Friday, March 24, 2023

More education bills pass through the State House

At least two more education bills of interest passed the House this week, dealing with professional development and increased pay for large class sizes:

Provenzano Bill Streamlines Professional Development for Teachers

(March 23rd) HB1441, authored by Assistant House Democratic Leader Melissa Provenzano, D-Tulsa will allow teachers to spend more time in the classroom teaching.

Oklahoma will follow Texas in capping the hours of required federal, state and local professional development to a combined total of 150 hours every 5 years.

“Teachers are asking for help with excessive professional development requirements. This bill does that,” Rep. Provenzano said.

The representative said the bill still provides local control for all school districts.

“Districts will have more freedom to provide training in one area or another to meet specific local needs. This bill does not limit that. It just streamlines professional development for certified teachers only,” Rep. Provenzano said.

The bill passed the House floor and is headed to the Senate for consideration.

House Passes Legislation that Would Compensate Teachers for Additional Students

OKLAHOMA CITY – The House on Tuesday passed a bill that would grant additional compensation to elementary school teachers whose classrooms exceed size limits.

House Bill 2009 is authored by Rep.

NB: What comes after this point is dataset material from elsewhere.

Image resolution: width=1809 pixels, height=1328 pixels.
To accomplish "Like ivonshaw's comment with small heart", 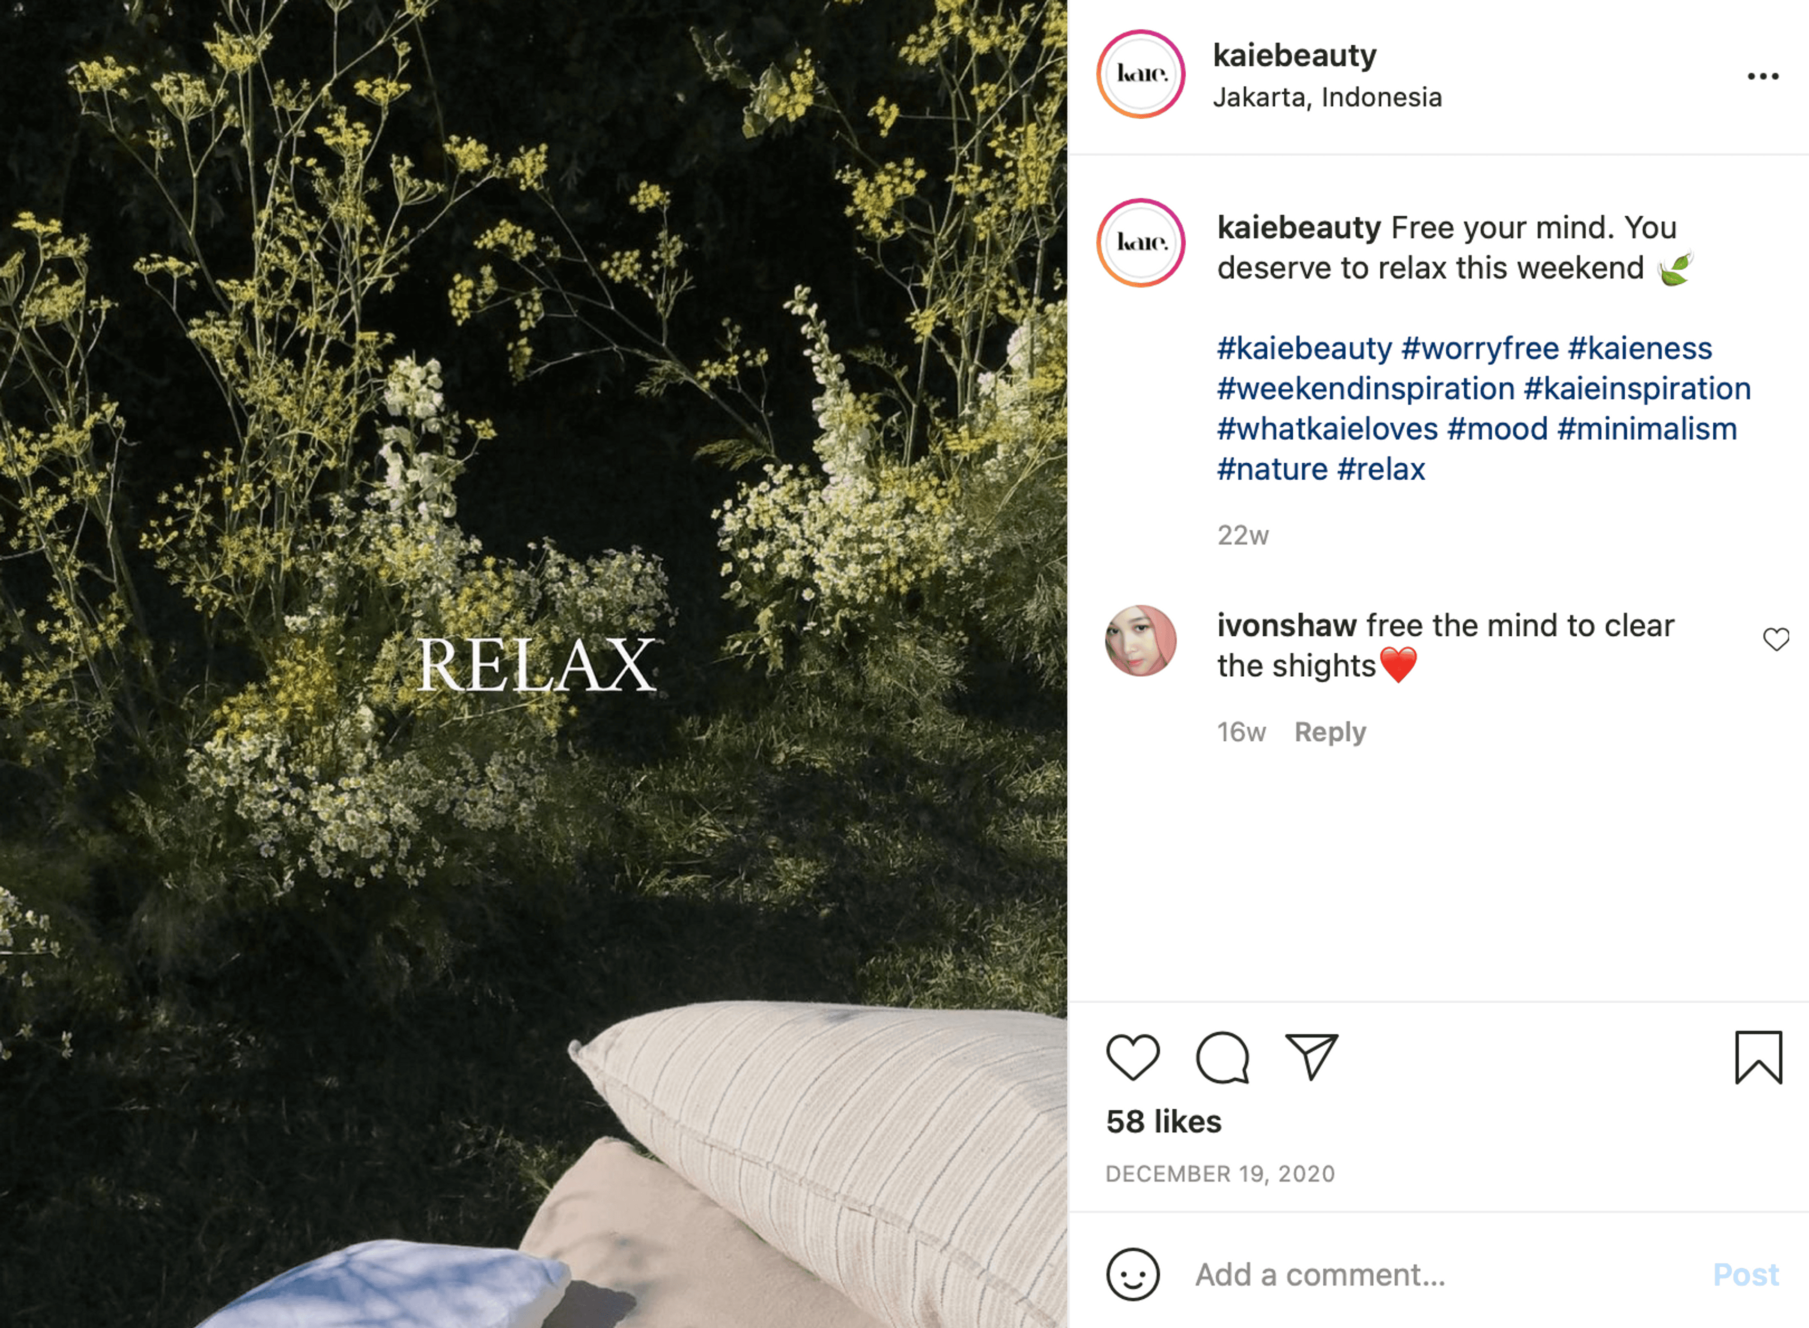I will (1776, 639).
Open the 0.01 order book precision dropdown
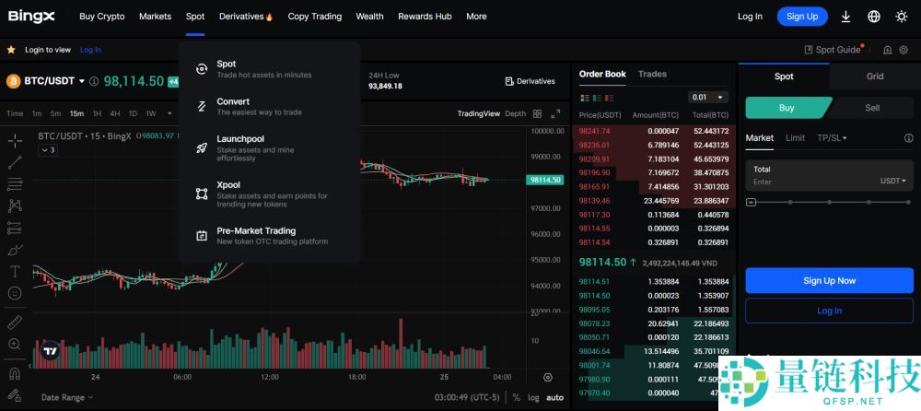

Dean Davis, R-Broken Arrow.

"When a teacher is asked to teach additional students, they are taking on more responsibilities," Davis said. "They should be compensated appropriately for those extra duties.

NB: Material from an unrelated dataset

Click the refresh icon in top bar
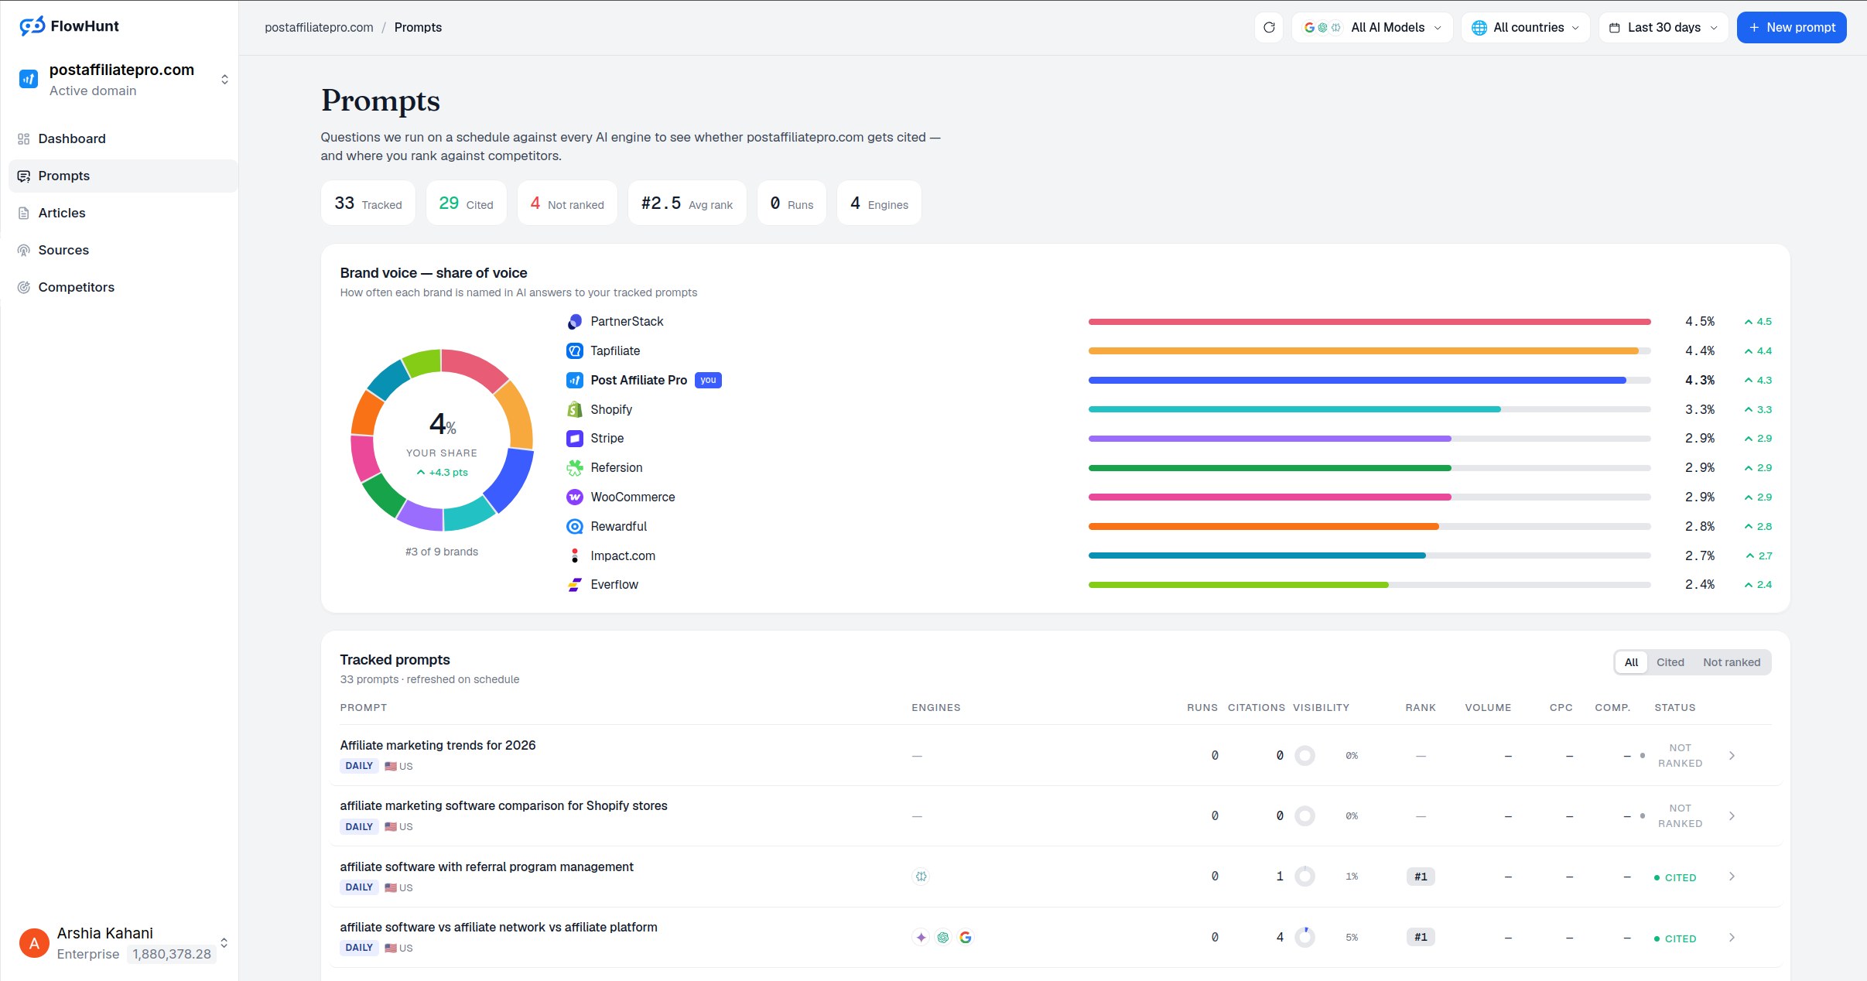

Davis explained that while schools currently receive funding for each student attending, they are assessed penalties when classroom sizes are exceeded. His legislation would remove those penalties and instead redirect the money to compensate the teachers who have extra students in their classrooms.

HB 2009 also would change class-size limits to 18 students in kindergarten, 20 in grades first through third and 24 in grades four through six. Under the bill, teachers would be paid a stipend of $1,250 for every student over the size limit, capped at $5,000.

"This bill doesn't take needed money away from our schools, but instead rewards those teachers called upon to take on more work," he said.

Davis said he concentrated on elementary classrooms because those are where size limits make the greatest impact. He acknowledged that fewer students in a classroom is optimal, but said in the current teacher shortage schools are struggling to find enough qualified teachers to meet classroom demands. He also pointed to a number of districts that already are exempt from meeting the class-size requirement. His bill will create a more equal playing field among all schools, he said.

Davis said he collaborated on the bill with several thousand teachers from across the state as well as various teaching organizations and other teaching colleagues in the House of Representatives. He said there are 27 states that have a similar model.

The bill now moves to the state Senate where it is authored by Sen. Blake Stephens, R-Tahlequah.